The timing is savvy too. Formula 1’s 2026 rule reset is the biggest overhaul in years: 50 percent electrification, fully sustainable fuels and active aerodynamics. The new cars will be lighter, more efficient and far trickier to package, with battery deployment and aero working in lockstep. For collectors who want more than a rolling sculpture, this is the first chance to own a complete next-gen F1 car built to those regs — which goes some way to explaining the eight-figure hammer price.
At $11.48 million, the MCL40A slots in as one of the most expensive F1 cars ever sold at auction, though it still sits some way short of the all-time record held by the 1954 Mercedes W196R Streamliner. The appeal here is different: not a museum-grade relic, but a live grenade from the coming rules era.
McLaren didn’t stop at Formula 1. The sale was packaged as a “Triple Crown” offering, pulling in Arrow McLaren’s world beyond the Grand Prix grid. A 2026-spec IndyCar went for $848,750, while the team’s yet-to-be-launched hypercar for its 2027 World Endurance Championship entry fetched $7,598,750. Between them, you could assemble a very expensive weekend: Monaco, Indy and Le Mans hospitality are all included in the MCL40A lot, along with an invite for six to meet Zak Brown, Norris and Oscar Piastri at the McLaren Technology Centre ahead of the 2026 season, plus access to the public MCL40 launch.

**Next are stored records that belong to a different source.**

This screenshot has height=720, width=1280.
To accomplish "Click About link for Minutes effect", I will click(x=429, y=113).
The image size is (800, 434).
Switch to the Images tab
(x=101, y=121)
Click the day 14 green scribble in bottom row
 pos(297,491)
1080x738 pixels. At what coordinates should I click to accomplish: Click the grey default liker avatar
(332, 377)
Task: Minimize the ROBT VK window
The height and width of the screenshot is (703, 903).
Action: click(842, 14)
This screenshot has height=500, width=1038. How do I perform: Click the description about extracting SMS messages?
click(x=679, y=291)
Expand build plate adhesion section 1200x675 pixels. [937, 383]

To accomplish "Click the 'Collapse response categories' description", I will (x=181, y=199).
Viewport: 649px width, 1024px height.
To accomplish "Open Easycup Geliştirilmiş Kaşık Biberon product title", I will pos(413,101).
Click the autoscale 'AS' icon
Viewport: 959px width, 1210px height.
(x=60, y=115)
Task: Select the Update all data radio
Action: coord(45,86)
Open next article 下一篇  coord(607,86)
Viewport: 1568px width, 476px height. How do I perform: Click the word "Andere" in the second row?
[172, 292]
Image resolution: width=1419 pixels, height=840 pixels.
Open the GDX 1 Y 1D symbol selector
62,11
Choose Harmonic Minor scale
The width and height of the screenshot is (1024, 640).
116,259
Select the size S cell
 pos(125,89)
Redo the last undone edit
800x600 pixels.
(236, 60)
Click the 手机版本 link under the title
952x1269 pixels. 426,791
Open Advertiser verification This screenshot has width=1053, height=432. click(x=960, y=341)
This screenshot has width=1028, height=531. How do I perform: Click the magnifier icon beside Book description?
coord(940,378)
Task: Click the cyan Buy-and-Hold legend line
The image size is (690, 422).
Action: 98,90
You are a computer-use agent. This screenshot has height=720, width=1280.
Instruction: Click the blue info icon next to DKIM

If you’re wondering why the delivery lands in 2028, that’s the quiet part of modern F1. Current hardware is protected like crown jewels, and teams don’t exactly rush to release IP that’s still in use. A two-year buffer covers competitive sensitivities and ensures the car can be handed over complete, not as a neutered display piece. In that sense, McLaren’s flipped the usual script: rather than commissioning a show car or refurbishing an old mule, it’s pre-selling an era-defining machine and wrapping it in a hospitality tier that reads like a paddock pass on easy mode.
It also tells you everything about the mood in Woking. After years of rebuilding, McLaren heads into 2026 not just with trophies in the cabinet, but with the confidence to set the market. Norris — now the eighth McLaren driver to take the title — and Piastri have the speed to carry that momentum, and the MCL40A will be the first true test of whether this new McLaren can thrive amid a rules revolution, not just under a known set of regulations.
There’s a touch of theatre to all of it, sure. But that’s modern F1: a sport where the spectacle extends from the pit wall to the auction house. And when your car throws sparks like Piastri’s did in Jeddah and your driver finishes the year with the big trophy, there’s no harm in cashing in on a little anticipation.